Emmanuel Macron veut remettre en place les chasses présidentielles

Ou quand Jupiter se prend pour François Ier.

(© www.kremlin.ru./Wikipedia/CC)

Emmanuel Macron avait promis d’en finir avec l'"ancien monde". Et pourtant, c’est une pratique bien désuète que le président de la République aimerait déterrer : les chasses présidentielles.

Mais on ne pourra pas lui reprocher d’avoir dissimulé ses intentions. Durant la campagne, il avait déjà fait savoir qu’il comptait bien renouer avec cet usage symbolique de la "culture française" :

"Il ne faut pas être honteux, il faut les reconnaître comme un élément d’attractivité. C’est quelque chose qui fascine partout, ça représente la culture française, c’est un point d’ancrage."

Ce dimanche 20 janvier, le Journal du dimanche révélait qu’Emmanuel Macron allait rapidement transformer ses paroles en actes, à l’occasion d’un grand sommet franco-italien qui se tiendra en 2019 au château de Chambord (Loir-et-Cher).

Supprimées dans les châteaux de Rambouillet et de Marly (Yvelines) par Jacques Chirac en 1995 sur les conseils avisés de sa fille, Claude, et de son conseiller, Nicolas Hulot, les chasses présidentielles sont une tradition à laquelle tous les présidents de la cinquième République se sont pliés.

"L’un des plus spectaculaires lieux de pouvoir français"

Seules celles qui se tenaient au château de Chambord étaient passées entre les mailles du filet, ce qui n’empêcha pas Nicolas Sarkozy de recevoir le dictateur Mouammar Kadhafi, en 2007, à Rambouillet.

Dans "Scènes de chasse présidentielles", publié dans Le Monde en 2009, la journaliste Raphaëlle Bacqué décrivait ce rendez-vous comme "l’un des plus spectaculaires lieux de pouvoir français. Et sans doute aussi la plus visible traduction de survivances monarchiques".

On connaît l’attachement du président Emmanuel Macron aux symboles.
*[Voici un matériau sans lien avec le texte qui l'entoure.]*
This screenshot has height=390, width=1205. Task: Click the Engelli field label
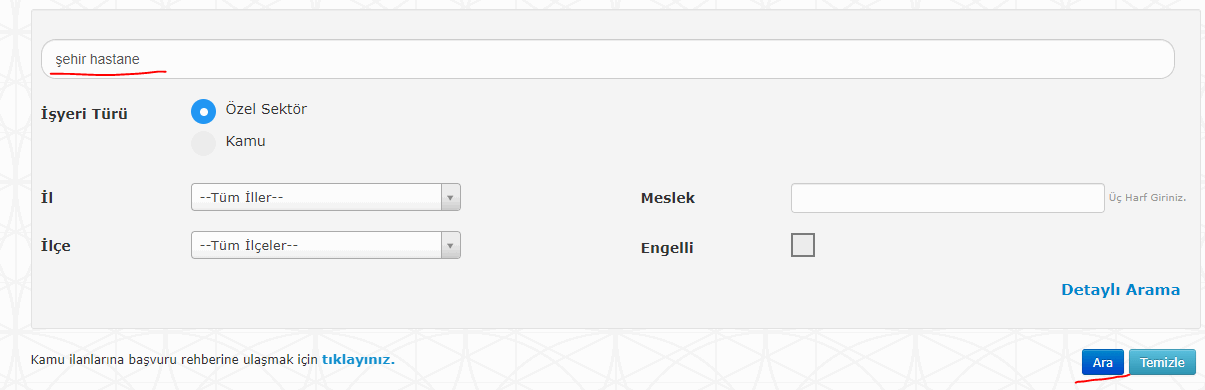click(667, 247)
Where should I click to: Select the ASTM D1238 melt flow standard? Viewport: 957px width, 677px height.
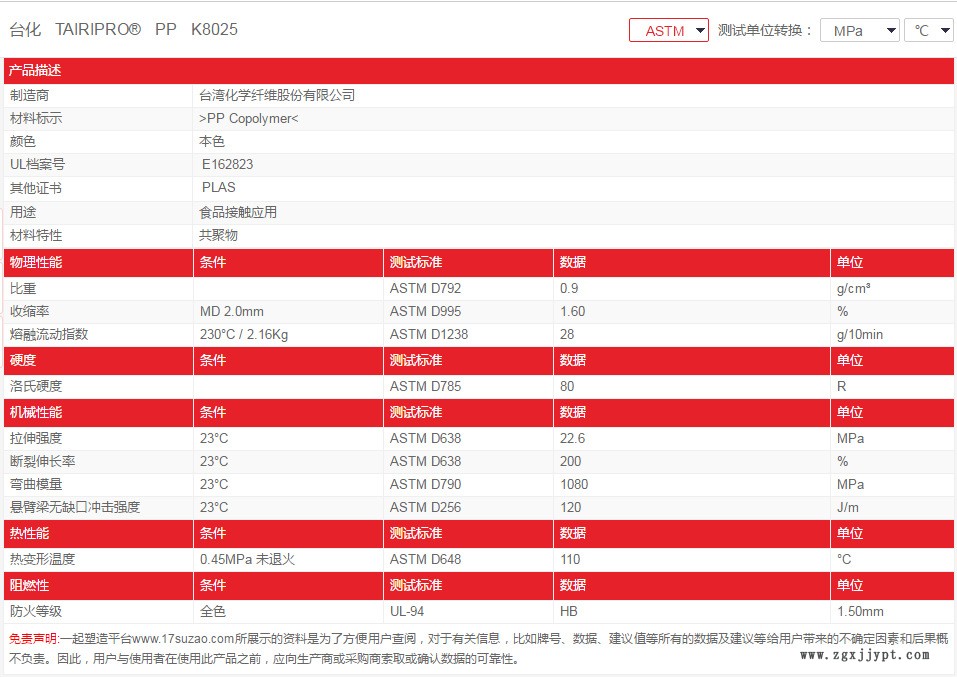pos(428,334)
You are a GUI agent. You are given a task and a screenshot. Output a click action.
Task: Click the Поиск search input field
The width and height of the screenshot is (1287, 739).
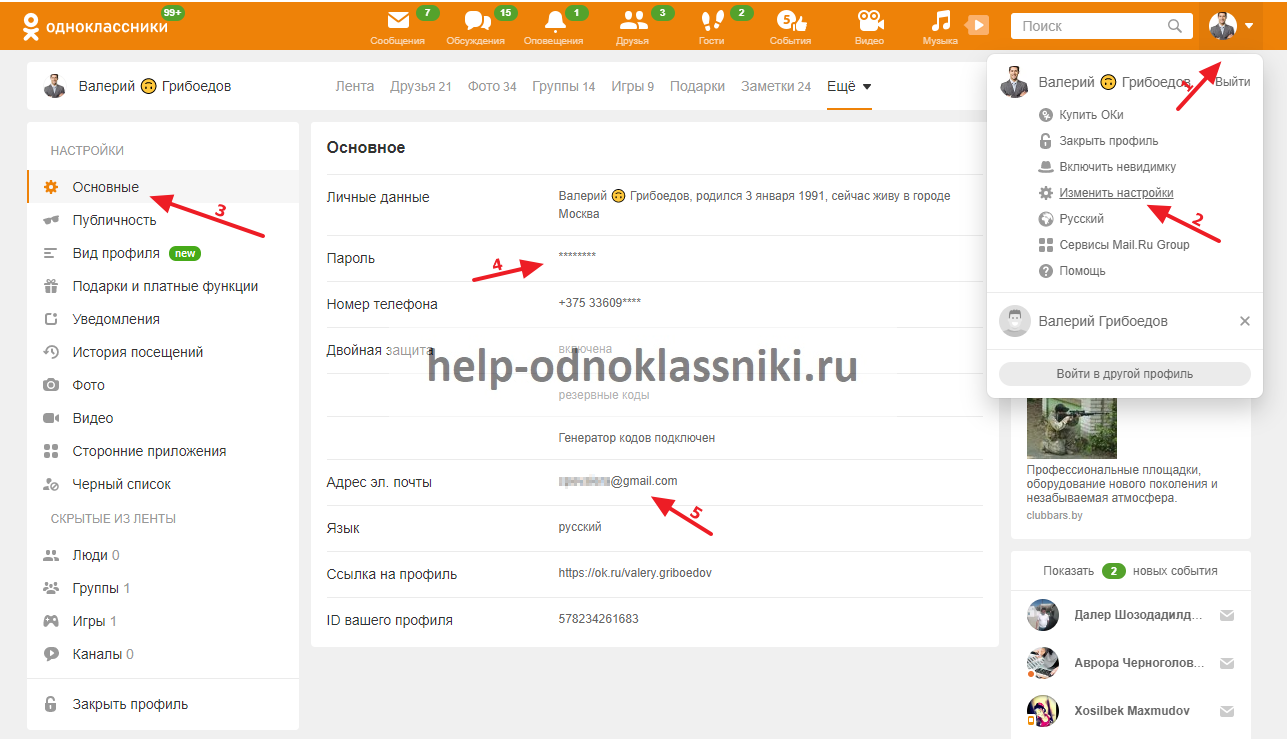click(1090, 26)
Même si Nicolas Sarkozy en a finalement aboli la pratique en 2010, il se murmure qu’une quinzaine de journées de chasse annuelle étaient encore offertes au nom du président de la République à quelques "happy fews", comme des patrons du CAC 40, des chefs d’État, des personnalités politiques…

Pour Emmanuel Macron, la France a tout intérêt à renouer officiellement avec cette pratique qui "fascine à l’étranger" et "représente la culture française".